Connaît-on opus 1 plus fracassant, plus éloquent que la Passacaille d’Anton Webern ? Entre maîtrise et originalité, cette pièce pour orchestre enfonce si profondément les clous du postromantisme qu’elle scellera bientôt pour son auteur le cercueil de la tonalité, non sans parallèle avec ce que fera son mentor et futur comparse de la Seconde École de Vienne, Arnold Schönberg, après ses Gurre-Lieder. Fracassante, donc, cette Passacaille qui envoûte l’auditeur par son tiraillement constant entre ascétisme et sensualité, entre rigueur et abandon. C’est justement à côté de cet abandon à la sensualité que passe Mikko Franck, trop dans la retenue et le contrôle de l’Orchestre Philharmonique de Radio France pour que sourde le charme vénéneux de cette pièce dans l'Auditorium de la Maison de la radio. Sans doute est-ce pour éviter un déchaînement de passion empreint d’un hybris hors-sujet que le maestro a préféré peindre une nuit plus contemplative, sibélienne, presque transfigurée ; mais l’épisodique et l’anecdotique auront ce soir phagocyté le vice sous-jacent, privant du même coup l’auditeur de ces dix minutes d’apnée webernienne.
En revanche, le terme d’apnée aura caractérisé fort à propos le Concerto pour violon en mi mineur de Mendelssohn donné ensuite, toujours pas pour l’auditeur – l’œuvre ne suscite a priori pas cette réaction – mais bien plutôt dans le jeu sans respiration de María Dueñas.
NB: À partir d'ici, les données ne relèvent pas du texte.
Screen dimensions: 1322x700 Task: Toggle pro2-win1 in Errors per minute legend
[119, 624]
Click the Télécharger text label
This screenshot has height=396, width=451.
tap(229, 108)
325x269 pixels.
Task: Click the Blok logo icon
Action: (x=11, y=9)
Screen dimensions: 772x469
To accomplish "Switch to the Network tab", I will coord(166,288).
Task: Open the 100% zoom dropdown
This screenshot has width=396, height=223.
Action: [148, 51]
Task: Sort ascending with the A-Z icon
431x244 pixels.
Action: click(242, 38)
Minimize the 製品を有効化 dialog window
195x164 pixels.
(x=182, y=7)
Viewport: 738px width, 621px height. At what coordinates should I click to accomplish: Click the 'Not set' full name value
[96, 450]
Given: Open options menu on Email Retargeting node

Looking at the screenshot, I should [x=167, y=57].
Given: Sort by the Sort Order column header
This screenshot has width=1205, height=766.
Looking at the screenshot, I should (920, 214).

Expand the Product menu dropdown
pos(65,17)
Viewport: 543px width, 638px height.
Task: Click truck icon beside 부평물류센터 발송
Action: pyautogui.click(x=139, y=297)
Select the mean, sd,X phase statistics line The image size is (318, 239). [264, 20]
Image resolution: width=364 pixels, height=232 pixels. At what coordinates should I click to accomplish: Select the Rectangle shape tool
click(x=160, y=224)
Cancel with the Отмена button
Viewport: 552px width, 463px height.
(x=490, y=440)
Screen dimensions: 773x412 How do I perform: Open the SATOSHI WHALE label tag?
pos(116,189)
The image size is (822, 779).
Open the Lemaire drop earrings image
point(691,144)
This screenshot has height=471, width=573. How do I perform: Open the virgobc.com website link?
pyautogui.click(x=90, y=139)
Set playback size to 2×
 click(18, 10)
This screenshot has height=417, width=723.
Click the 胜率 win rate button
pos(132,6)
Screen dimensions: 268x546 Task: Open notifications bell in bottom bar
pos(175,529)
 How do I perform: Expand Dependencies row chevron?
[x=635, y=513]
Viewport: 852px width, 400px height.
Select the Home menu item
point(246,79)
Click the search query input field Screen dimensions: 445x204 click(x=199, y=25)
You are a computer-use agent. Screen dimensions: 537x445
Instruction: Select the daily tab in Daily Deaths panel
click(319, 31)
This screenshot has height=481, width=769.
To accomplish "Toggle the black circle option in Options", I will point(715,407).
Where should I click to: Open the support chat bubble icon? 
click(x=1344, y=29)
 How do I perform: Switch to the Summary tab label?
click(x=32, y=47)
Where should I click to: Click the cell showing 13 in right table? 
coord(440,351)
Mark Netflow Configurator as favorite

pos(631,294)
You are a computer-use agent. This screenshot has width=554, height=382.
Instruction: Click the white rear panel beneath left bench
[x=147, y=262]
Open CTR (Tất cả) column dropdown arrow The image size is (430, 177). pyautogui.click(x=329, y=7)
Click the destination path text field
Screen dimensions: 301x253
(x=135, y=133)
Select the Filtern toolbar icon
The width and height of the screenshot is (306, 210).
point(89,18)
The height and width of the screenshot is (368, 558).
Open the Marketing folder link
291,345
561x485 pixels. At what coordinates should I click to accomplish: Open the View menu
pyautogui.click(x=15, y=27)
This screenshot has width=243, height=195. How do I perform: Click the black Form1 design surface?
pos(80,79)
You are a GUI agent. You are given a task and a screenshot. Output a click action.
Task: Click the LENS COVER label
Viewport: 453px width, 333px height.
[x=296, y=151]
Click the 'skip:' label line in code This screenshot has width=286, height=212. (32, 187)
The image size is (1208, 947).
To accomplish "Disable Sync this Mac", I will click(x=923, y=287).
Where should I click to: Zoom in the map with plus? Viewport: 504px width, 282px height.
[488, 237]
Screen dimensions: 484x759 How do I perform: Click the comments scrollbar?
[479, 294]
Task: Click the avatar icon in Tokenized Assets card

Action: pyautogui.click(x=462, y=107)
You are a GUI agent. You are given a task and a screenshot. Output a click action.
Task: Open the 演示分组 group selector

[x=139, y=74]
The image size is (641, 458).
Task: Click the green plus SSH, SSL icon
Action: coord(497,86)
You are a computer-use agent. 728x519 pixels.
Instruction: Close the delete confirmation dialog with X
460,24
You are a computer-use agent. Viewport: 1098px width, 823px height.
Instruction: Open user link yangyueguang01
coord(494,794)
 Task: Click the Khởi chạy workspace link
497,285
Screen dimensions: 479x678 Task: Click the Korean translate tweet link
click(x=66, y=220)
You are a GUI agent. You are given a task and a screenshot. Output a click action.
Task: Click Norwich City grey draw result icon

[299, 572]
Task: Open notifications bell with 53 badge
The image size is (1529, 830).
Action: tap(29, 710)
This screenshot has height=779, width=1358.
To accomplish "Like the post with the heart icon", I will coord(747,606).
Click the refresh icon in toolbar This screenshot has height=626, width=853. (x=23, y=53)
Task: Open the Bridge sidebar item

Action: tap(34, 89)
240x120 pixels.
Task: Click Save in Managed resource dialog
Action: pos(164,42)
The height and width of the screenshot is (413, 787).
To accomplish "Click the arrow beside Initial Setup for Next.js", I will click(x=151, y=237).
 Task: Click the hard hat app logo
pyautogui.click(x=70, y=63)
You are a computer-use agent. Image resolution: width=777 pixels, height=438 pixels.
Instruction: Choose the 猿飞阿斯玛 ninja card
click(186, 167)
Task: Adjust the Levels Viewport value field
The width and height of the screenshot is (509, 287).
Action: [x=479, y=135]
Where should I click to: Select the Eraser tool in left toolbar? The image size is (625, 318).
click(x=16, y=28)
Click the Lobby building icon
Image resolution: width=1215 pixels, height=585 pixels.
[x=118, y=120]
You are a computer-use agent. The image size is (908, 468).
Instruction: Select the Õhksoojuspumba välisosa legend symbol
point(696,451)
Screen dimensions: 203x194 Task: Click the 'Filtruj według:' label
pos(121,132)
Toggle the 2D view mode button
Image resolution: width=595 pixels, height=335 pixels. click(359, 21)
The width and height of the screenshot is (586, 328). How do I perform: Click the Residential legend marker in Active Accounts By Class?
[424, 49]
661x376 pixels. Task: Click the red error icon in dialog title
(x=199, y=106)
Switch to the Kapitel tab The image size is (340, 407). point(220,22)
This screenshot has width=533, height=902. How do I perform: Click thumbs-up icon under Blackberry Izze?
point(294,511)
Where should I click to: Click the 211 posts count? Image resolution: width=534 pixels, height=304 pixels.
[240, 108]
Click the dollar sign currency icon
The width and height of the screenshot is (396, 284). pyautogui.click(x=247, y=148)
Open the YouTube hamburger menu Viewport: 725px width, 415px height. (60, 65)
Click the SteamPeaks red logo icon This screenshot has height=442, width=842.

Non pas que la main soit crispée ou que la contraction des muscles soit telle que l’on puisse craindre la crampe, mais la musique, en manque d’oxygénation, ne parvient pas à s’épanouir ni à s’exprimer pleinement. La faute à un vibrato très excessif et omniprésent qui fait plutôt gémir que chanter l’instrument dans les passages lyriques, et à une façon de mettre dans chaque note une intention qui surcharge de romantisme une musique qui en est déjà tant imprégnée. Un peu plus de laisser-aller, de flegme, de désinvolture aurait sans doute permis à la fleur mendelssohnienne, restée ce soir à l’état de bouton, d’ouvrir grand ses pétales. On aura préféré la violoniste dans le registre de la virtuosité technique, les surpiqures brodées sur les tuttis orchestraux, les arabesques ornant la fin du premier mouvement et la vivacité du troisième étant nettement plus convaincantes.

« L’étude de l’évolution du langage musical d’un compositeur est un exercice passionnant », écrivait récemment notre confrère Pierre Michel. On ne peut qu’approuver ; on se serait bien adonné à l’exercice avec le Concerto pour neuf instruments du même Webern qui ouvrait le programme... si toutefois l’œuvre n’avait pas été supprimée du concert : censée apparaître après l’entracte, celle-ci a tout simplement disparu, sans autre forme de communication.
La seconde partie de concert n'est donc consacrée qu’à la Cinquième Symphonie dite « Réformation » de Mendelssohn. Mikko Franck façonne le premier mouvement avec la solennité d’un bâtisseur de cathédrale, préfigurant les grandes arches d’un Schumann ou d’un Bruckner : très architecturé, l’Andante introductif prend une dimension wagnérienne aussi dense que lisible, porté par ses lumineux appels de cuivres vers la clarté des cordes du Philhar' (dont les motifs ascendants ne sont pas sans rappeler le thème du Graal dans Lohengrin), avant que l’Allegro n’exprime une joie plus humaine.
Le troisième mouvement impressionne également par son clair-obscur intimiste : au gré de la dynamique orchestrale contenue et de la droiture des prises de paroles instrumentales, au gré de la pudeur assumée par le chef, la phalange convoque une émotion d’autant plus poignante qu’elle fait vibrer les pierres d’un édifice construit avec rectitude. Malgré un finale mal préparé et une apothéose quelque peu dévoyée, le choral luthérien qui y figure aura tout de même pu compter sur un contrepoint rendu solaire par les entrées franches des pupitres, et d’où le spectre de Bach aura plus d’une fois ressurgi.